Preparation of pyrimidine and pyrimidinone derivatives and their use for the treatment of HIV infections

Title compds. I and II [R1 and R2 independently = H, Et, Me, allyl, etc.; R3 = H, (un)substituted aryl or aryl-alkyl; X= H, I, Cl, Br, etc.; R6 = NR4R5 or Y-R7, wherein R4 and R5 independently = H, Me, Et, allyl, etc.; R4 and R5 may join together with N to form a (un)satd. heterocyclyl ring; R7 = Me, Et, cyclopentyl, cyclohexyl, etc.; Y = S, SO or SO2; R8 = -(CH2)2-, =O, =CH2 or =NH; R9 = Me, -(CH2)2-, =O, =CH2 or =NH], and their pharmaceutically acceptable salts, are prepd. and disclosed for the treatment of HIV infections.
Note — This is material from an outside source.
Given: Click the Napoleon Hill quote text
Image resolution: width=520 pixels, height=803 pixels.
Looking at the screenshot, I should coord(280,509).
Thus, e.g., III was prepd. via chlorination and tosylation of 6-(2-hydroxyethyl)-2-(methylthio)-4(3H)-pyrimidinone, then reaction with dimethylamine followed by dehydration and sulfur oxidn. Select compds. of the invention were evaluated for their inhibitory activity against the reverse transcriptase of HIV-1 in the cell or enzyme test, e.g., III proved to be the most active compd. with ID50 value of 28 μM on the mutant K103N.